Here, then, is a strong indication that meditation-yoga techniques are aids for realizing Emptiness, allowing an "ultimate indifference" to "pervade the mind, feelings, and activities of the religions student. Emptiness is an answer to the quest for enlightenment when it promotes a practical solution to the problem of sorrow" (Streng, 163). For Conze, "Wisdom is understood as a refined dialectics which kills all thought" (162). Pure consciousness – the absence of thought and perception in the mind – is achieved by an extremely high-level meditation. Dialectics means, "if you think properly and deeply on anything, you arrive at contradictions, i.e., at statements which to some extent cancel each other out" (17). What is left but Emptiness as the middle path between all extremes?
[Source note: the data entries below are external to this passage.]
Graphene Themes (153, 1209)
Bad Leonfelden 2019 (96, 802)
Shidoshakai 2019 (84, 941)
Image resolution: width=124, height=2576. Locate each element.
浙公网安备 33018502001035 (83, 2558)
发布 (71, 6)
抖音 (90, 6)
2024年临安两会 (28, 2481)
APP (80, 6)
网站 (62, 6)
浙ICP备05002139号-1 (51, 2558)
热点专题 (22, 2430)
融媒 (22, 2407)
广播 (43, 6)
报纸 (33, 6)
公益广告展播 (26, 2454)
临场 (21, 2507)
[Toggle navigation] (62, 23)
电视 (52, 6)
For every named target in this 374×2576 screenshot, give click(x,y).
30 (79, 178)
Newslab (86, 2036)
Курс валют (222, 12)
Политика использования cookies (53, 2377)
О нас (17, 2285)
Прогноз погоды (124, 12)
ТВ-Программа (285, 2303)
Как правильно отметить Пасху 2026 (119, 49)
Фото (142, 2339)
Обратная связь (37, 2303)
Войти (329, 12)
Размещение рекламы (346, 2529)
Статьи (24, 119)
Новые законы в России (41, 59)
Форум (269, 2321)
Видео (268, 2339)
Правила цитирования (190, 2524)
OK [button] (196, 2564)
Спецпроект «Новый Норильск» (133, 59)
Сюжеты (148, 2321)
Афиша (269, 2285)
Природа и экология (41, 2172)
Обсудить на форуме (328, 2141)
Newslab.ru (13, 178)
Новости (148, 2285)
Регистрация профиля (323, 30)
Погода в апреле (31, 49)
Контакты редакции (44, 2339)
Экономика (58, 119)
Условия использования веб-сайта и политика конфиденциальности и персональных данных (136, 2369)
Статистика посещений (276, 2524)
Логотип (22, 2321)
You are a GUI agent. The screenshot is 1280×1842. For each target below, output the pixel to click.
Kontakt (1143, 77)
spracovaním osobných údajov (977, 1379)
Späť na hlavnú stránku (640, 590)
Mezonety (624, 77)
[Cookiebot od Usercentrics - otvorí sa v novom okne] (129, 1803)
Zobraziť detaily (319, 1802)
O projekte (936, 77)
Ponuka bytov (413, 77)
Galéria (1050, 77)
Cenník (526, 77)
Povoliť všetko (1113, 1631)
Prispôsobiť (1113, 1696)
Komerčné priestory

The significance of the non-difference between Nirvana and Samsara is this: Nirvana is here and now. It is all around us and in us (actually, we are in it, being of the whole), as is the Buddha-nature and Buddhahood. We need only to be awakened to it. Chinese and Japanese modifications of the Madhyamika doctrine show in their Buddhists "a frank acceptance of the beauty of the world, and especially of the beauty of nature, as a vision of Nirvana here and now" (de Bary, 78). This places Nirvana in Samsara. This realization of Nirvana does put an end to suffering and suggests a revision of the strongly Buddhist statement that "all life is suffering." For enlightenment allows one to enjoy life here and to appreciate the beauty of life. The "problem of sorrow" solved, we have hope – which is what any religion will offer us – and a clarification of Buddha's main doctrine (of suffering).

Conze notes that Sunyata was symbolized in art by an empty circle, representing absence of self or self-effacement. Now, this self-denying aspect of Buddhism – of Nirvana as a "blowing out" of the self – is disturbing to one who believes in individuality. But we have a more complete understanding of the dialectics that remove the subject-object distinction and so abolish the individual. Conze is unclear on this point: The self is certainly destroyed as a concept, but the believer in the doctrine need not efface himself to become empty. He is allowed to be amused with the illusion of self, understanding all the while that the individual only seems to exist…


Bibliography
Bapat, P. V. 2500 Years of Buddhism. India: Publications Division, 1956.
Koller, John M. Oriental Philosophies. New York: Scribner's, 1970.
Murti, T. R. V. The Central Philosophy of Buddhism. London: George Allen and Unwin, second edition 1960.
Raju, P. T. The Philosophical Traditions of India. London: George Allen and Unwin, 1971.
Stcherbatsky, Th. The Conception of Buddhist Nirvana. The Hague: Mouton & Co., 1965 reprint of Leningrad, 1927 edition.
Streng, Frederick J. Emptiness – A Study in Religious Meaning. Nashville: Abindon Press, 1967.